Teks Bacaan ▸
<<<<

Jakarta (ANTARA News) - Hujan
semakin sering turun akhir-akhir ini. Itulah tanda musim tanam telah tiba.
Hari-hari yang berkah bagi petani untuk mulai proses produksi, karena air
melimpah di bumi.
Namun, kali ini musim tanam mulai pada November, mundur dari biasanya di bulan
Oktober, karena curah hujan baru sering di bulan ini.
Pada awal musim hujan itulah biasanya permintaan pupuk meningkat, karena petani
mulai menyemainya untuk menyuburkan lahan mereka.
Beruntung, harga pupuk untuk petani masih disubsidi pemerintah, sehingga
meskipun permintaan melonjak, harga tetap sama. Pun, ketika harga internasional
bergolak, harga pupuk bersubsidi di dalam negeri tetap stabil.
Harga pupuk urea dipatok dengan harga Rp1.800/kg, pupuk majemuk NPK Rp2.300/kg,
SP-36 sebesar Rp2.000/kg, ZA Rp1.400/kg, dan organik Rp500/kg. Harga itu
berlaku sejak tahun 2012.
Bila harga pupuk tidak disubsidi, harga urea pada tahun lalu bisa menembus
angka Rp4.300-an/kg, karena harga internasional saat itu mencapai 431
dolar AS/ton. Tahun ini pun, meski harga pupuk internasional cenderung turun
hanya sekitar 300-an dolar AS/ton, harga pupuk urea bersubsidi tetap sama
Rp1.800/kg, dari harga pasar sekitar Rp3.000-an/kg bila mengikuti internasional.
Bisa dibayangkan mahalnya harga pupuk yang harus dibeli petani, bila pemerintah
tidak melakukan subsidi. Padahal untuk satu hektare lahan padi membutuhkan
setidaknya 200 kg pupuk urea, 300 kg NPK, dan 500 kg pupuk organik.
Naik
Saat ini ada kecenderungan, khususnya di negara-negara berkembang, jumlah nilai
subsidi terus tumbuh bagi petani mereka.
China misalnya memberi subsidi untuk sektor pertaniannya hingga seribu miliar
yuan. Subsidi tersebut tidak hanya untuk harga khusus gas untuk memproduksi
pupuk dan transportasi kereta api untuk mengangkut komoditas andalan penyubur
tanah itu, tapi juga diskon 30 persen untuk 175 jenis mesin pertanian.

>>>>

Blok Data ▸
<<<<

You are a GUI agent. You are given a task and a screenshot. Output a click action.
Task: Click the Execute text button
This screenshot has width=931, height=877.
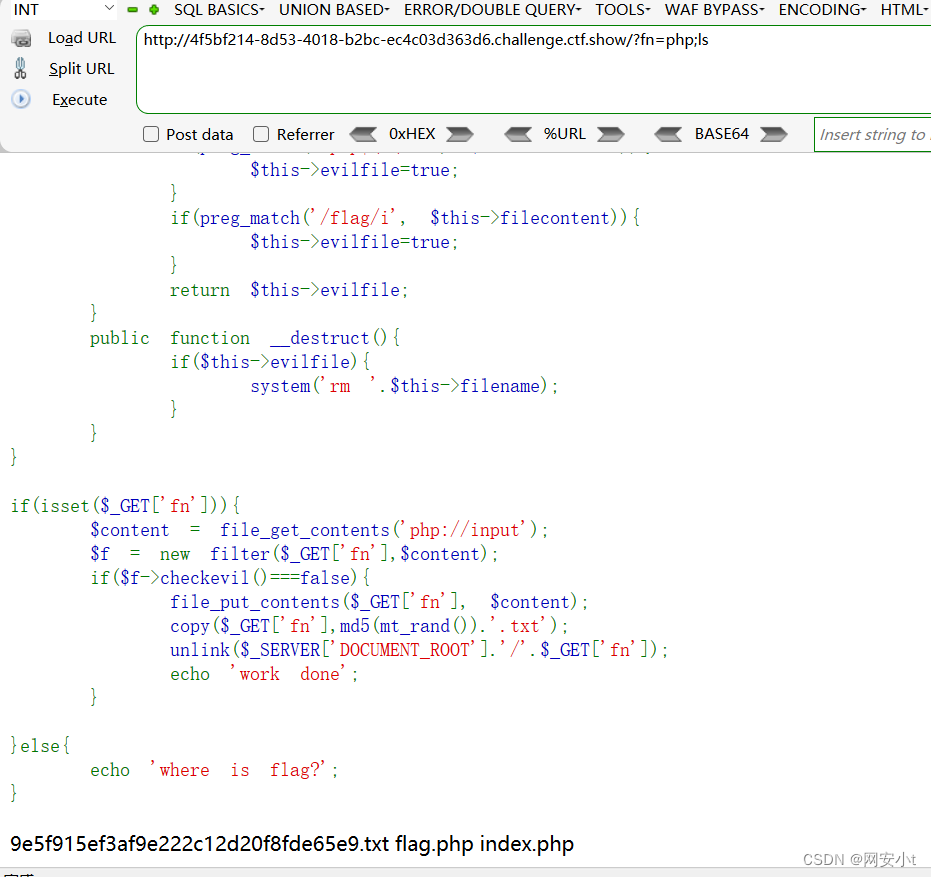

>>>>

Arahan Tugas ▸
A) Jawab pertanyaan berikut berdasarkan teks tentang subsidi pupuk.
(i) Pada bulan apa musim tanam kali ini dimulai?
(ii) Berapa harga pupuk urea bersubsidi per kilogram?
(iii) Berapa besar diskon yang diberikan China untuk mesin pertanian, dan untuk berapa jenis mesin?
B) Tentukan apakah setiap pernyataan di bawah ini sesuai dengan teks tentang subsidi pupuk. Jawab ya atau tidak, lalu kutip kata-kata teks yang menjadi dasarnya.
(i) Harga pupuk bersubsidi yang disebutkan berlaku sejak tahun 2012.
(ii) Satu hektare lahan padi membutuhkan setidaknya 500 kg pupuk urea.
(iii) Tahun ini harga pupuk internasional cenderung naik.
C) Tolong lanjutkan teks tentang subsidi pupuk, mulai setelah kalimat terakhirnya.

Hasil Tugas ▸
A)
(i) November.
(ii) Rp1.800/kg.
(iii) Diskon 30 persen untuk 175 jenis mesin pertanian.

B)
(i) Ya: "Harga itu berlaku sejak tahun 2012."
(ii) Tidak: "setidaknya 200 kg pupuk urea, 300 kg NPK, dan 500 kg pupuk organik"
(iii) Tidak: "meski harga pupuk internasional cenderung turun"

C)
Sementara di India, total subsidi pupuk di negeri itu mencapai 12,1 miliar
dolar AS atau setara INR 659,74 miliar dan bila dikurs dalam rupiah mencapai
121 triliun pada 2012-2013, hanya untuk menjaga harga tertinggi pupuk di
tingkat petani.
"Pada 2013-2014 permintaan subsidi pupuk bahkan naik mencapai sekitar 17,8
miliar dolar AS (INR 1.050 miliar)," kata Dirjen Fertilizer
Association of India (FAI), Satish Chander pada diskusi panel Internasional
Fertilizer Association (IFA), di Nusa Dua, Bali, yang berlangsung 6-8 November
2013.
Tidak hanya China dan India, yang merupakan negara dengan penduduk miliaran
orang, negara berkembang lain seperti Malaysia, Philipina, Pakistan, Srilanka,
Bangladesh, dan Nepal, juga masih mempertahankan subsidi pupuk.
"Subsidi pupuk di negara-negara berkembang itu bahkan cenderung meningkat,
dengan pola dan ketentuan yang berbeda," kata Wakil Presiden IFA
untuk kawasan Asia Selatan, Rakesh Kapur .
Diakui Dirjen IFA Charlotte Hebebrand, subsidi pupuk untuk pertanian di
sejumlah negara tidak bisa dihindari, guna membantu akses petani terhadap
pupuk, di samping untuk membantu peningkatan pendapatan mereka.
"Banyak negara yang petaninya hanya memiliki lahan yang kecil dan miskin,
sehingga perlu dibantu akses finansial untuk mendapatkan pupuk," katanya.
Namun, ia mengingatkan subsidi bisa menimbulkan ketergantungan petani terhadap
pupuk yang murah dan biasanya sulit dilepaskan. Oleh karena itu, menurut dia,
secara secara bertahap subsidi harus dilepas.
Indonesia
Dibandingkan China dan India, jumlah subsidi pupuk di Indonesia terbilang
kecil, hanya sekitar dua miliar dolar AS atau sekitar Rp21 triliun.
Bahkan pada APBN tahun ini, menurut data PT Pupuk Indonesia Holding
Company (PIHC) Koeshartono, nilai subsidi pupuk hanya sekitar lima persen dari
total subsidi yang dikeluarkan pemerintah. Paling besar subsidi dikeluarkan pemerintah
untuk energi (61 persen) dan listik (26 persen).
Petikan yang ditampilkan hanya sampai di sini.